This project takes a vertex colored and rigged animation in Blender, exports each 3D animation frame as a PLY file, then converts the PLY files to CSV training data, then trains an MLP/FNN network with an input of 0-totalframes and an output of a vertex buffer so that decimal inbetween frames can be requested from the network and it will generate the interpolated vertex data within a deviance of ~0.003 of the original training data from a network that has 97,034 parameters (379.04 KB).

A Feed-Forward Neural Network that generates and interpolates your 3D animation frames for you.

girl_ply - These are the exported frames for each step of the animation in PLY format.
girl_data - This is the training data for the neural network.
models - Data generated from the training process is saved here.

• You can drag multiple ASC files into Meshlab at once to see a point cloud of motion between frames.
• Run reset.sh to delete all pre-generated training data and start afresh.

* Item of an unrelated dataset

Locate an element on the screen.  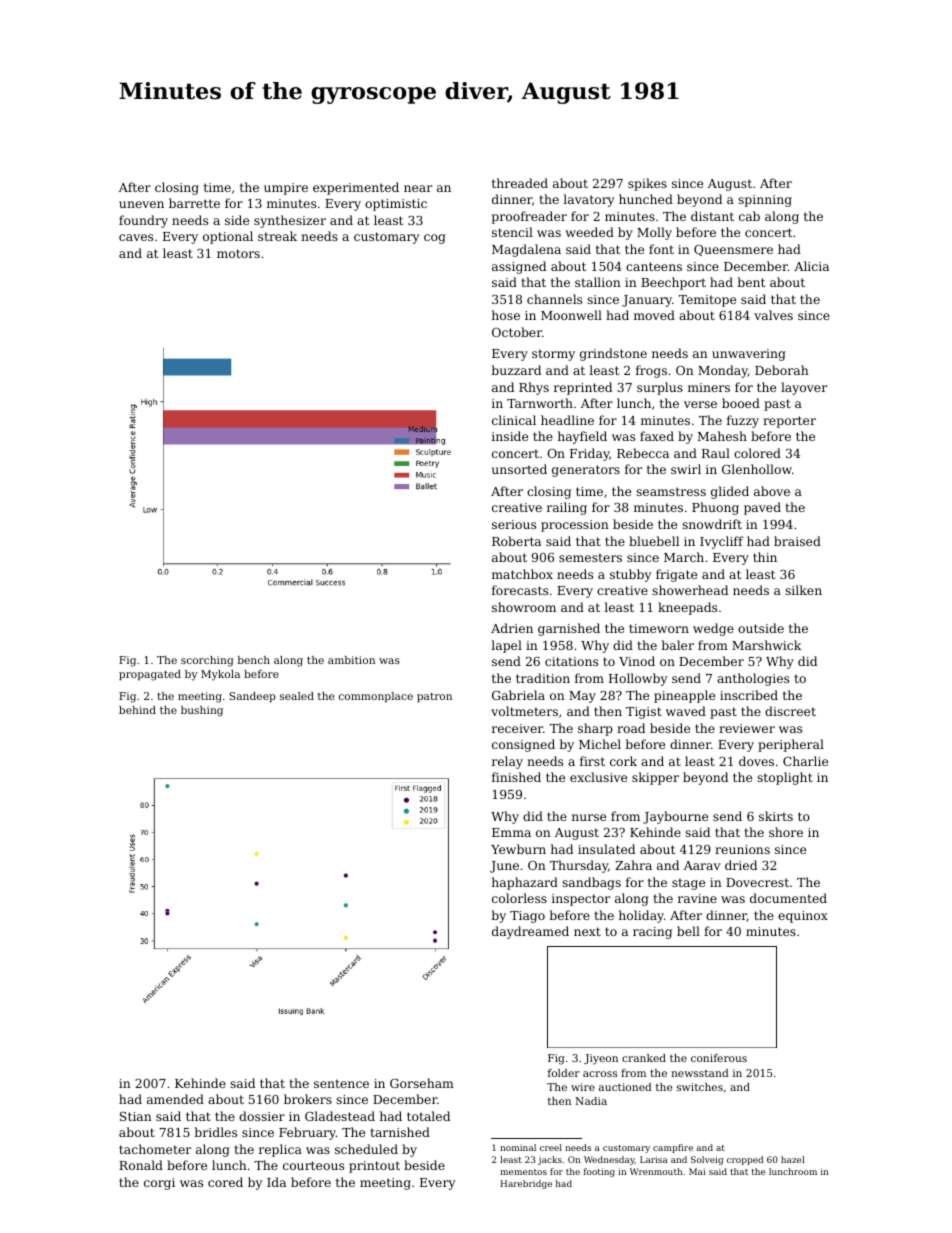
near is located at coordinates (418, 188).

1. Open girl_rig_exporter.blend and run the script export_frames and the girl_ply folder will be created containing each 3D animation frame.
2. Open scripts.blend and run the script ply_to_csv and the girl_data folder will be created.
3. Run python3 fit.py and the girl_data will be used to train a network which will be output to the models directory.
4. In the models directory will be a *_pd directory, cd into it and execute the CSVtoASC.sh file inside of the *_pd directory.
5. An ASC directory will now exist in the parent directory, inside here is a point cloud file in the .asc format of each vertex buffer for each frame of the animation generated by the neural network, you can load these into Meshlab for viewing.

The *_pd directory contains test prediction data from the trained network for every frame and three interpolated frames between 0, 0.25, 0.50, 0.75..

Ultimately you will want to export the trained network weights and use them in your program to generate the output vertices in real-time based on a variable floating-point input that represents the current normalised time point between two animation frames.

Combine the generated vertex buffer with your pre-existing index buffer, UV/Color buffer, and normal buffer and you have a fully animated, textured/colored, shaded, triangulated mesh!

Why would anyone want to do this?

There are 100 frames of training data, but in reality that is only 10 frames that would be linearly interpolated between in a vertex shader. Each frame is ~22.63 KB in vertex data, so 10 frames is only 226.32 KB. This trained network provided as-is is 379.04 KB. That's a 67.47% increase in size.

Furthermore the amount of multiplications and additions used in this network is far higher by an order of magnitude than a simple linear interpolate between frames and it's producing a much less accurate result.

Finally the network weights probably compress less well than the traditional 10 frames would even if they where the same starting size.

There is no benefit to using a neural network to generate vertex data for your mesh animations over lerping between animation frames, or even better, using a quaternion based skeletal animation system. PGA?

But, it's pretty cool that it works, it's not a huge increase in disk/ram space (67.47% is a large increase but at a small scale it's not too bad) and the quality loss is not visually that bad.

It's a loss I'd be willing to take just to be different.

Although I would run the network on a CPU with FMA auto-vectorisation -mfma rather than in a shader... Which again could be seen as another loss as you'd have to send each frame from the CPU over to the GPU each time; whereas the traditional method easily all happens in a vertex shader on data already loaded into GPU memory.

Maybe you could efficiently run the FNN in a vertex shader..